6. A method for offloading a data traffic flow in distributed mobility management, comprising:

attaching a wireless transmit/receive unit (WTRU) to a first distributed gateway (D-GW) via a first interface;

attaching the WTRU to a second D-GW via a second interface, wherein the second interface is different from the first interface;

sending a first data traffic flow between the WTRU and the first D-GW via the first interface;

sending a second data traffic flow between the WTRU and the second D- GW via the second interface;

on a condition that the first D-GW decides to offload the first data traffic flow,

creating a tunnel between the first D-GW and the second D-GW; and

sending the first data traffic flow between the first D-GW and the WTRU via the second D-GW using the tunnel and via the second interface, thereby offloading the first data traffic flow from the first D-GW to the second D- GW.

7. The method according to claim 6, wherein the first interface and the second interface are logical interfaces.

8. The method according to claim 6, wherein the creating includes: the first D-GW checking with a home subscriber server (HSS) to determine whether the WTRU is attached to another D-GW; receiving a response at the first D-GW from the HSS that the WTRU is attached to the second D-GW;

sending an offloading signaling request message from the first D-GW to the second D-GW; and

receiving an offloading signaling response message at the first D-GW from the second D-GW in response to the offloading signaling request message.

9. The method according to claim 8, wherein on a condition that proxy mobile Internet protocol is being used,

the offloading signaling request message includes a modified proxy binding update message; and

the offloading signaling response message includes a proxy binding acknowledgement.

10. The method according to claim 8, wherein on a condition that general packet radio service tunneling protocol is being used,

the offloading signaling request message includes a modified create session request message; and

the offloading signaling response message includes a create session response message.

11. A method for splitting a data traffic flow in distributed mobility management, comprising:

attaching a wireless transmit/receive unit (WTRU) to a first distributed gateway (D-GW) via a first interface;

attaching the WTRU to a second D-GW via a second interface, wherein the second interface is different from the first interface;

sending a first data traffic flow between the WTRU and the first D-GW via the first interface;

sending a second data traffic flow between the WTRU and the second D- GW via the second interface; on a condition that the first D-GW decides to split the first data traffic flow,

creating a tunnel between the first D-GW and the second D-GW; sending a first percentage of the first data traffic flow between the WTRU and the first D-GW via the first interface; and

sending a second percentage of the first data traffic flow between the WTRU and the first D-GW via the second interface and the second D-GW and using the tunnel to reach the first D-GW, thereby splitting the first data traffic flow between the first D-GW and the second D-GW.

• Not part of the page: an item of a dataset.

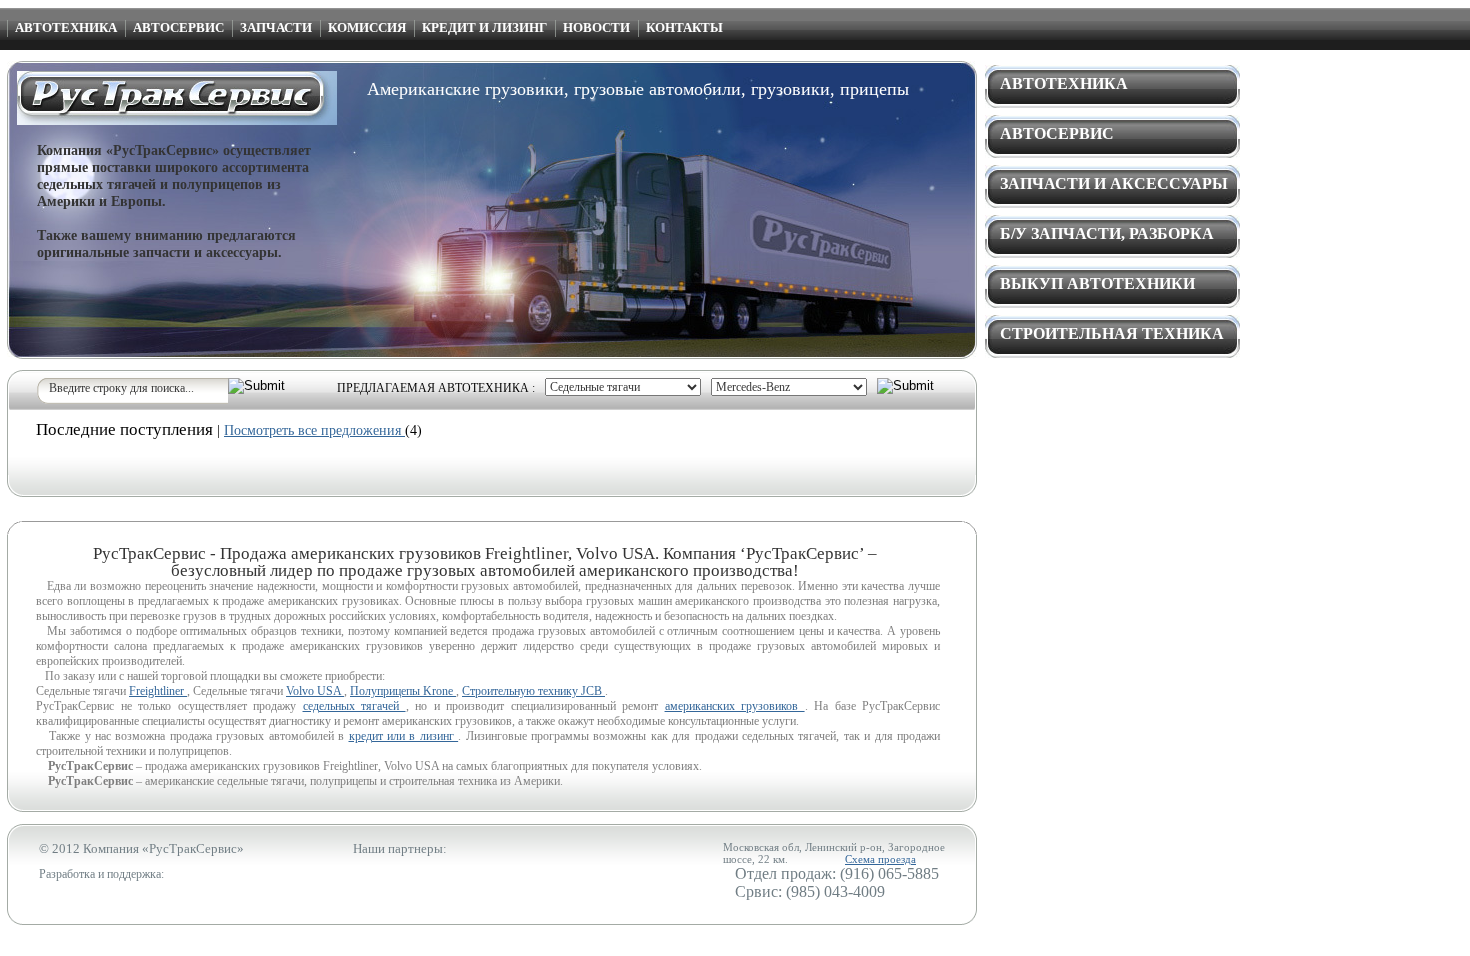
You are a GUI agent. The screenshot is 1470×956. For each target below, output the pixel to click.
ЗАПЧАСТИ (276, 27)
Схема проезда (880, 859)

12. The method according to claim 11, wherein the first interface and the second interface are logical interfaces.

13. The method according to claim 11, wherein the creating includes: the first D-GW checking with a home subscriber server (HSS) to determine whether the WTRU is attached to another D-GW;

receiving a response at the first D-GW from the HSS that the WTRU is attached to the second D-GW;

sending a flow split signaling request message from the first D-GW to the second D-GW; and

receiving a flow split signaling response message at the first D-GW from the second D-GW in response to the flow split signaling request message.

14. The method according to claim 13, wherein on a condition that proxy mobile Internet protocol is being used,

the flow split signaling request message includes a modified proxy binding update message; and

the flow split signaling response message includes a proxy binding acknowledgement.

15. The method according to claim 13, wherein on a condition that general packet radio service tunneling protocol is being used, the flow split signaling request message includes a modified create session request message; and

the flow split signaling response message includes a create session response message.